# machine shop



## chrish051873 (Aug 12, 2009)

hello all

i hope some one is going to help me out on this one.....

i am looking for a machine shop ,that can replace and mill valve guides down to size to make them fit

what i have is a head from 2005 arctic cat 400(Suzuki motor)

i had it a machine shop and they got the exhaust guides out,,but could not get the intake to move..they went to install the new ones,and they are needing machined to fit..

so i called the dealer,they do not work on them and could not even recommend someone !!

i have the new guides,new springs,new seals,new guide keepers,and new valves that i already bought...

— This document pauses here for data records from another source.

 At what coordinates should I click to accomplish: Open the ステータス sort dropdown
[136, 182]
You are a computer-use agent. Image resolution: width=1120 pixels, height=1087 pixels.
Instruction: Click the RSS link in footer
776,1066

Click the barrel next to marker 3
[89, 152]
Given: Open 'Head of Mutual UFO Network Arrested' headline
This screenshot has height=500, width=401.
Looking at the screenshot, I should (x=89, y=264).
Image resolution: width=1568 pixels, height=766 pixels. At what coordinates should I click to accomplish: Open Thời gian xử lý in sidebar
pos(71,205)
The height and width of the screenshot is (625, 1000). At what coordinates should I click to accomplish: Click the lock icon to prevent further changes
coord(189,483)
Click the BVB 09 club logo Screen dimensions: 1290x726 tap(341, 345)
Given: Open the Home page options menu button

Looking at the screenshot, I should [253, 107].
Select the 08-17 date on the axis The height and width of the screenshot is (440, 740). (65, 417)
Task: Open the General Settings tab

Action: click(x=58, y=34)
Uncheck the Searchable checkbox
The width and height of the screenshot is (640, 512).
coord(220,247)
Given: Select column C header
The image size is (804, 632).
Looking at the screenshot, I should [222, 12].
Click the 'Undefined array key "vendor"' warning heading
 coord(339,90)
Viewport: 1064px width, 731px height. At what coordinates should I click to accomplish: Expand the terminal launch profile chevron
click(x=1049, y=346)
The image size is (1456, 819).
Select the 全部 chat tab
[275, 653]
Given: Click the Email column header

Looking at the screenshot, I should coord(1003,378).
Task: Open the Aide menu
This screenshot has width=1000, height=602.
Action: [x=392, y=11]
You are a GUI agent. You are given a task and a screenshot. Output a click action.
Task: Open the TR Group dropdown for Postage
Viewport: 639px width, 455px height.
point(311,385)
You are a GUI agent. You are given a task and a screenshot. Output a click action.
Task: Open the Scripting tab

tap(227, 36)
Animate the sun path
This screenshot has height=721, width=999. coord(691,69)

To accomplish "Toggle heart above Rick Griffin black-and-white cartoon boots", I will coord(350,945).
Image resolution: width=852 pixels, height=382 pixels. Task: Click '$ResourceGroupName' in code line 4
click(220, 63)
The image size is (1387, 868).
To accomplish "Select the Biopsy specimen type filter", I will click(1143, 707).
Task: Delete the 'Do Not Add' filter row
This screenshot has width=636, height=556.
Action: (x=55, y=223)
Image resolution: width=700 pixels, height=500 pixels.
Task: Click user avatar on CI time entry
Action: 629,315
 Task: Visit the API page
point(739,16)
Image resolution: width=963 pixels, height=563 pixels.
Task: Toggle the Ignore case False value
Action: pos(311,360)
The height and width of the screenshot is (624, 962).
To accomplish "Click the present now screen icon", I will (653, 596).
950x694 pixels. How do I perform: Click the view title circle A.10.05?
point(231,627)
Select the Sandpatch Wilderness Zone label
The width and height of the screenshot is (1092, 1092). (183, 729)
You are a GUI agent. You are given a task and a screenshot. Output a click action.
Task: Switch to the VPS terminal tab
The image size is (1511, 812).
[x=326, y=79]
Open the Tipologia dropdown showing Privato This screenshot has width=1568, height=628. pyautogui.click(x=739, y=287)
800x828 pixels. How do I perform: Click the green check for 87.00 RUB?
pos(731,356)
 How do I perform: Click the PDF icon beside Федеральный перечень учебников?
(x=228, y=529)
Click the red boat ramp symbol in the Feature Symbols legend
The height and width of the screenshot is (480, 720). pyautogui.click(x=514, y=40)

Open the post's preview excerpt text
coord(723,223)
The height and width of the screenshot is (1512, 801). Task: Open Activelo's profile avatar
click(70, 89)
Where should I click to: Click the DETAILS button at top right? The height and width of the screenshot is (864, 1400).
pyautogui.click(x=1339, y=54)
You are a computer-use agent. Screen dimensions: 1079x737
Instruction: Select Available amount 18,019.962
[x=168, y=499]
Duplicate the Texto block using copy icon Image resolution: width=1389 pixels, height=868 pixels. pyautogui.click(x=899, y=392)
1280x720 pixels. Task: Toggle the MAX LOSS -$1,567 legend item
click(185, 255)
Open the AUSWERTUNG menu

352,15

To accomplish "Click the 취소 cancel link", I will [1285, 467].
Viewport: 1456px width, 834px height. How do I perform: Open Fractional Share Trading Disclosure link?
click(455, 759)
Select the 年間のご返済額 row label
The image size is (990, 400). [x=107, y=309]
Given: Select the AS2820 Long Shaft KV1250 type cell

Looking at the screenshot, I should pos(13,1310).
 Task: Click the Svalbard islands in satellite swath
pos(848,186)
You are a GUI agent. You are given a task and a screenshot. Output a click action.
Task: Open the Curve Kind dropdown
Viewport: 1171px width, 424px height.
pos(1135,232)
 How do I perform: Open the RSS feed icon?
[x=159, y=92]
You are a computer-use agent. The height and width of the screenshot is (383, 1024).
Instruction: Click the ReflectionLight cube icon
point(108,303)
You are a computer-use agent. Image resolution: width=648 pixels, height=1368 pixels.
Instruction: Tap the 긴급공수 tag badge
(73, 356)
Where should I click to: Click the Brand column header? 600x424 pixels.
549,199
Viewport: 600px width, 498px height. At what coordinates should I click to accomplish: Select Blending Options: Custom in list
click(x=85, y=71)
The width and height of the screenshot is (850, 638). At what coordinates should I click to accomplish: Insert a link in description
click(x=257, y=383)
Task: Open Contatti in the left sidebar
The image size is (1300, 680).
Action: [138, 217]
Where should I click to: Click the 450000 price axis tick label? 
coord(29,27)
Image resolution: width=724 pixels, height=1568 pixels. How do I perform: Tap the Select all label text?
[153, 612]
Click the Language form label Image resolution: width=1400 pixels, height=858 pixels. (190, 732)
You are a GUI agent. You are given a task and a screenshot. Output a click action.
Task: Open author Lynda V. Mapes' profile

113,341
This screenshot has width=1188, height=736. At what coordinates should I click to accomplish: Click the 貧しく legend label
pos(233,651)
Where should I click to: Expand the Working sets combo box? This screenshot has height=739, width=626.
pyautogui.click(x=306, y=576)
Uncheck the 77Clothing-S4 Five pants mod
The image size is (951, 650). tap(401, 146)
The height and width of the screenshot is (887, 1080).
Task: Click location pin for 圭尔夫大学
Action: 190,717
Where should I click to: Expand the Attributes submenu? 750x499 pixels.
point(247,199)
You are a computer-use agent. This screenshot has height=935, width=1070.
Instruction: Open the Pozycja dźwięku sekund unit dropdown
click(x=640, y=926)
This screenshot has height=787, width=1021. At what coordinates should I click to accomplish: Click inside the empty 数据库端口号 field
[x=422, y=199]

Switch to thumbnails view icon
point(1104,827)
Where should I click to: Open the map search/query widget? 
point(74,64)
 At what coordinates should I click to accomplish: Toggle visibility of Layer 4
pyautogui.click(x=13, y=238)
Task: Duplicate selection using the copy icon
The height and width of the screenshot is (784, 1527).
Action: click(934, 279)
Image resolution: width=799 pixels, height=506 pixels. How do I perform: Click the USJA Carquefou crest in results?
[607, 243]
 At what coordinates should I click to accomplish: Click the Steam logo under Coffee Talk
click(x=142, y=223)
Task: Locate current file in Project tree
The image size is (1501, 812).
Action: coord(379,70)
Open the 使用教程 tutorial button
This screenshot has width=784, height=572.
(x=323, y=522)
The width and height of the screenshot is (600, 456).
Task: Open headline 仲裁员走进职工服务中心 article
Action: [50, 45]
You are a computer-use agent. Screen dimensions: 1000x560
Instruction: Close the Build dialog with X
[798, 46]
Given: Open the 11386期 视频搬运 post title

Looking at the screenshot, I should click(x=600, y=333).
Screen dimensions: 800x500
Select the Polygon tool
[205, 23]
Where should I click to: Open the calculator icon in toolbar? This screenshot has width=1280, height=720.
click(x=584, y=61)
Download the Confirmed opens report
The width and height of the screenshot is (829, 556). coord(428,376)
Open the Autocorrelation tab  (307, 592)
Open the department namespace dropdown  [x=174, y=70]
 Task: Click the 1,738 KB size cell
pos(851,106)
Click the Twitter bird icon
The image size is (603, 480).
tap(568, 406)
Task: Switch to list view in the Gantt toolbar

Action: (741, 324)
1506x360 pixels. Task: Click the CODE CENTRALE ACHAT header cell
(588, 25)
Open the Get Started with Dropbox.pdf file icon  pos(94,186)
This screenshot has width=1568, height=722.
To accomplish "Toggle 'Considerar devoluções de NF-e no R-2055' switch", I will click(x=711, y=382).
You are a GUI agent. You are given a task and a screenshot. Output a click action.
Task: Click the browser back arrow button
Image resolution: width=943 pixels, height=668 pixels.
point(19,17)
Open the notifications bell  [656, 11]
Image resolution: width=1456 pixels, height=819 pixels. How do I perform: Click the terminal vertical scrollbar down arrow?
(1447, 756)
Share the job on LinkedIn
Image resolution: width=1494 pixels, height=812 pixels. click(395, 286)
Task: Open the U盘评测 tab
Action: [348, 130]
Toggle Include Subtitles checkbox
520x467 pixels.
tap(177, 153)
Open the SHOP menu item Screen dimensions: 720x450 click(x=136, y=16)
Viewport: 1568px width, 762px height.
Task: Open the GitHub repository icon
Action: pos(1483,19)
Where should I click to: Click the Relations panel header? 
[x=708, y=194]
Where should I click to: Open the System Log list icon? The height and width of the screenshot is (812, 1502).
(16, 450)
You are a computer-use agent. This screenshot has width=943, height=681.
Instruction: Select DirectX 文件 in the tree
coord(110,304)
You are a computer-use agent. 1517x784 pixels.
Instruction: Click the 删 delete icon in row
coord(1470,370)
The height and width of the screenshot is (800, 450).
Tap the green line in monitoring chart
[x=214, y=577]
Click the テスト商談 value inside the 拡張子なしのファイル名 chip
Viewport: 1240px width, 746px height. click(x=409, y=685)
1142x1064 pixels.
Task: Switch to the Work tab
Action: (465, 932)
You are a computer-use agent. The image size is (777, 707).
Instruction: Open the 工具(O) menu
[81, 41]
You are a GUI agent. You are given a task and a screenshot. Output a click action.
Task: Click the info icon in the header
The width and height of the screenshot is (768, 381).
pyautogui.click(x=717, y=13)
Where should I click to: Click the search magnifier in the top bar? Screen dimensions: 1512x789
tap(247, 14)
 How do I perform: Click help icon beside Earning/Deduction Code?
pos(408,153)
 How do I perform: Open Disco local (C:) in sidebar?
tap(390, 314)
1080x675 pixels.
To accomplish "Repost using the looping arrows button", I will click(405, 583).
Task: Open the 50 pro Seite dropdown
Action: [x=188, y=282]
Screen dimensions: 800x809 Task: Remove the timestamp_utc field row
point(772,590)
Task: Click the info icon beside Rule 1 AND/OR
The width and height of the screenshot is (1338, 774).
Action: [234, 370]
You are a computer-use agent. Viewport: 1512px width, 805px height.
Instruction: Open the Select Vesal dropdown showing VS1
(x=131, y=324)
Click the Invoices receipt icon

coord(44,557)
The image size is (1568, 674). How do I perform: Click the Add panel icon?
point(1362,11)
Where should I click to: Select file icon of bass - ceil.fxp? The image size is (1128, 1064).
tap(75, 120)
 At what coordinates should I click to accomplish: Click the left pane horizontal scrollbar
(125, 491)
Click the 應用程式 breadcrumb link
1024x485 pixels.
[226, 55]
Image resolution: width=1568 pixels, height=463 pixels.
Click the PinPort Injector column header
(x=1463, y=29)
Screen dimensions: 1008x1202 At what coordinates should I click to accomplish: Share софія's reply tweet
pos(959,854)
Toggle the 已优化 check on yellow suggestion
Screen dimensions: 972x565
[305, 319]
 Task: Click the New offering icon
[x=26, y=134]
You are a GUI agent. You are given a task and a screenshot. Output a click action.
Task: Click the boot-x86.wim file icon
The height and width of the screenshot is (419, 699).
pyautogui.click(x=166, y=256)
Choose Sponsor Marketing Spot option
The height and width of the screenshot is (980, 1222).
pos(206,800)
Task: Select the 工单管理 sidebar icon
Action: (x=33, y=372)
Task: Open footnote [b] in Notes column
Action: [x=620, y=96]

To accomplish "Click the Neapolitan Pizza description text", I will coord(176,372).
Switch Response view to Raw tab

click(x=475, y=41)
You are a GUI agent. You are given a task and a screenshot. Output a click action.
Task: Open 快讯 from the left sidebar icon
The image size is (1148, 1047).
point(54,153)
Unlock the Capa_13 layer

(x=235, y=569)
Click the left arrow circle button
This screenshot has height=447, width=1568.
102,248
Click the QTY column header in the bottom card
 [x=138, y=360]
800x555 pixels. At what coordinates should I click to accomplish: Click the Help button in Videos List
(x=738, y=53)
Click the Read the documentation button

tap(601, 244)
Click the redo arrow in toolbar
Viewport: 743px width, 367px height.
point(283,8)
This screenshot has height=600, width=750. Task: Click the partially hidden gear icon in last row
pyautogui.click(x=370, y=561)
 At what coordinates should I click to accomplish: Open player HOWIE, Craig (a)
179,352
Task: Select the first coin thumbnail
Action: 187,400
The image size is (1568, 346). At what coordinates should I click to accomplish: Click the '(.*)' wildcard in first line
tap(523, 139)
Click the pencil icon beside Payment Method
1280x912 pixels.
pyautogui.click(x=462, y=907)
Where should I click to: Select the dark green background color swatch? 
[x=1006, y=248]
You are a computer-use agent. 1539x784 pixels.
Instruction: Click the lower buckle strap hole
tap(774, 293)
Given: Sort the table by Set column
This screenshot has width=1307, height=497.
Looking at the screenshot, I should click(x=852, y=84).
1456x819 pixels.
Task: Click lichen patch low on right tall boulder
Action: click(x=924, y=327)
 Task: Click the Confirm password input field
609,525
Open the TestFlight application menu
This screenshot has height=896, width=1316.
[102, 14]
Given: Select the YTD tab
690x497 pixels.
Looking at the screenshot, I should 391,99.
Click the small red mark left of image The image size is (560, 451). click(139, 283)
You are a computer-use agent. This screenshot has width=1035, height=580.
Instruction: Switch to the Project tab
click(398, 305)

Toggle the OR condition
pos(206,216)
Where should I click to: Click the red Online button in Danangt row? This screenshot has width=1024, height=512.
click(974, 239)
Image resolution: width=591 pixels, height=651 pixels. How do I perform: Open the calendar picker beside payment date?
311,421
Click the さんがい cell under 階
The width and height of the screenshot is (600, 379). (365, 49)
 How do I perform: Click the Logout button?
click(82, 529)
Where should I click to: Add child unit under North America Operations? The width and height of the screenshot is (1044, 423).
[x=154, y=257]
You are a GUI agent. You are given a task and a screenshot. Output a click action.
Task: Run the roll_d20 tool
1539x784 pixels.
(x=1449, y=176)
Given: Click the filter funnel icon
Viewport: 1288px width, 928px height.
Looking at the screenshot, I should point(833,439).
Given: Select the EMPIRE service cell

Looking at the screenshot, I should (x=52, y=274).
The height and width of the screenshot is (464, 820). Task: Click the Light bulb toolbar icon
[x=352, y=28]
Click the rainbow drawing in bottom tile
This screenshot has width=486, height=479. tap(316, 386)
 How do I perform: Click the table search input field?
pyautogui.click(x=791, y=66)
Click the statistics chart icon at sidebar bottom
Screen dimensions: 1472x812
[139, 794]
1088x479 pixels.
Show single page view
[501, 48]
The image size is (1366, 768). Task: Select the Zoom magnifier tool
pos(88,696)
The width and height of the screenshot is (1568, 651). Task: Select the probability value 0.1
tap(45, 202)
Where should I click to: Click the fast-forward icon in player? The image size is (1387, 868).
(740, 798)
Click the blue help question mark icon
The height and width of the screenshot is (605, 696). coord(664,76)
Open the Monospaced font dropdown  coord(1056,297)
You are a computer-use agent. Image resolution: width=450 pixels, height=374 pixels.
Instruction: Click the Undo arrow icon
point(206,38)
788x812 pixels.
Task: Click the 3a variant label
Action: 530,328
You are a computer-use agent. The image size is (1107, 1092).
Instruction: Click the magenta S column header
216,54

i need some help...who knows a good machine shop that they would recommend to me that will do this job ?

thanks for all the help

chris


----------



## Injected (Mar 21, 2010)

I could ask the guy who does our heads for our race car.


----------



## chrish051873 (Aug 12, 2009)

Injected said:


> I could ask the guy who does our heads for our race car.


if you would...thanks

keep in mind they are metric tho

thanks chris


----------



## gpinjason (Nov 10, 2009)

a location might help a little... i don't know where to bring it near me, but someone else might be able to help if they know where it is...


----------



## chrish051873 (Aug 12, 2009)

gpinjason said:


> a location might help a little... i don't know where to bring it near me, but someone else might be able to help if they know where it is...


Location. Well I am in Ohio so somewhere close to me would be great and cheaper to ship .


----------



## Injected (Mar 21, 2010)

Where in Ohio? My bro lives in Dublin, i can ask him if he can do the heads


----------



## chrish051873 (Aug 12, 2009)

Injected said:


> Where in Ohio? My bro lives in Dublin, i can ask him if he can do the heads


I live in niles. I may have someone but let me know if he can and how much he would charge. Thanks


----------